Nella campagna di Chioggia, quando lo sposo va a ricevere la sposa, le intuona questo canto, coll'accompagnamento di strumenti, mentre la comitiva gli fa coro:

Aro, aro, co quei bovi bianchi,
Adesso vien co mi a vangar i campi;
Aro, aro, co quei bovi rossi,
Adesso vien co mi a vangar i orti.

Quando sono prossimi alla casa dello sposo, la sposa, da festevole, ridente e allegra che era, si fa appassionata e piangente: allora uno della comitiva, avanzandosi verso la casa, così canta:

Cara madona, vu butève fora,
Che vien vostro fio e vostra niora;
E vostro fio vien qua ridando,
E vostra niora vien qua pianzando.

Pronta all'invito la madona esce e si fa incontro alla sposa; si abbracciano, si baciano, e la sposa riceve una scopa, o un cesto, od altro oggetto di casa, a seconda delle incombenze alle quali la si vuole destinata, e viene quindi condotta a visitare le varie parti della casa.

Ad Azzano: «Va avanti el pare o el barba dela novizza a dimandar ai genitori del sposo se i xe contenti de riçever in casa la novizza: alora vien fora la madona, o la più vecia de la casa, co i brazzi averti e le maneghe revoltae suso, e la va incontro a sta novizza e la ghe dise: «Niora, se' parona de drento e po de fora!» e la la ciapa per man, e la la mena in casa. Intanto el più vecio de la famegia tira el colo a 'na galina, e alora tuti se mete a zigar: «Eviva, eviva! eviva la galina morta e la novizza viva!» e là i porta fora del vin e tuti beve e i fa alegrie.»

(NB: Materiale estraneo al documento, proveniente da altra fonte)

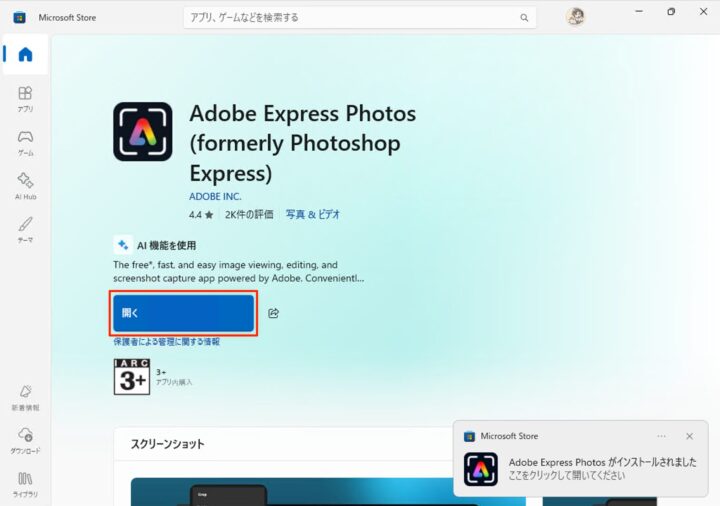Click the 写真 & ビデオ category link
The image size is (720, 506).
point(312,214)
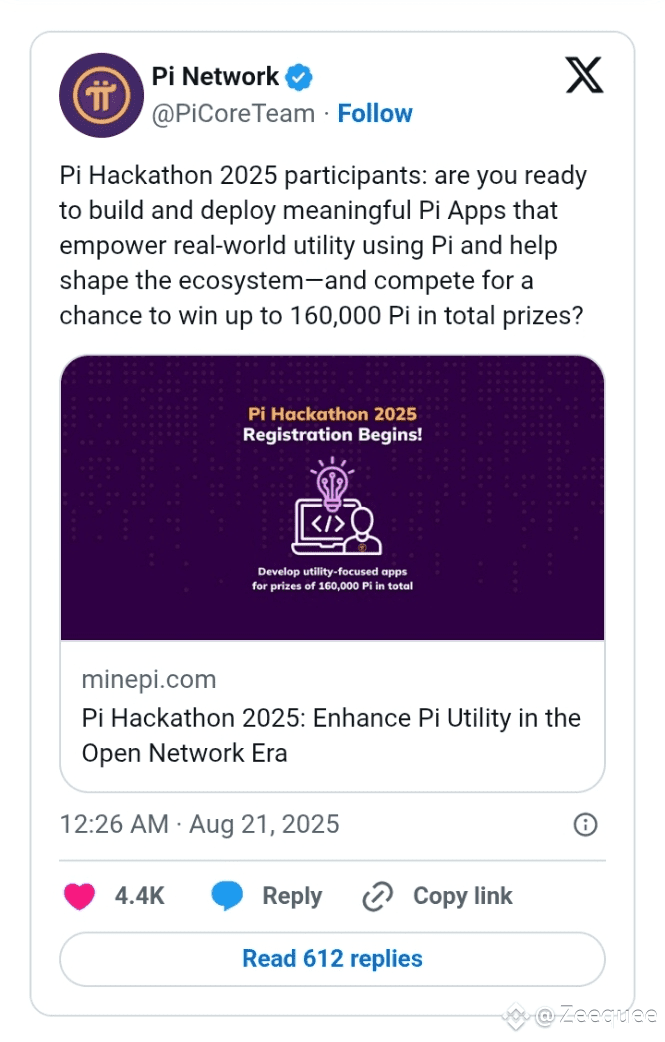Click the lightbulb laptop illustration

pyautogui.click(x=335, y=507)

Ad Annone corre lo stesso uso. Il mezzeta, che è la persona che combinò il matrimonio, si fa avanti e chiede se si permette alla sposa di entrare in casa, e intanto che la suocera esce e va ad abbracciare e baciare la sposa, si fa il sagrificio della galina, fra gli evviva, alla galina morta e novizza viva, di tutti i parenti.

[496] Ad Alpago, provincia di Belluno: «I mazza un vedelo, e i lo cusina in tante maniere, e no i magna che vedelo.»

Ad Annone, in provincia di Venezia, le famiglie un po' comode fanno due desinari: uno di questi nella casa della sposa prima del rito religioso, e l'altro nella casa dello sposo dopo celebrato il matrimonio. Fra le vivande, il così detto sguazzett, che si fa con polli tagliati a piccoli pezzi e con molte droghe, gode di una speciale preferenza.

[497] A Sotto-Marina, di Chioggia: «El primo balo lo fa el compare cola sposa. Alora la sposa no intra più in balo: la va de suso su la so camara da leto, e là la riçeve le visite dei parenti e conossenti e a tuti la ghe dà el cafè e la ghe dà le cartoline dei confeti.»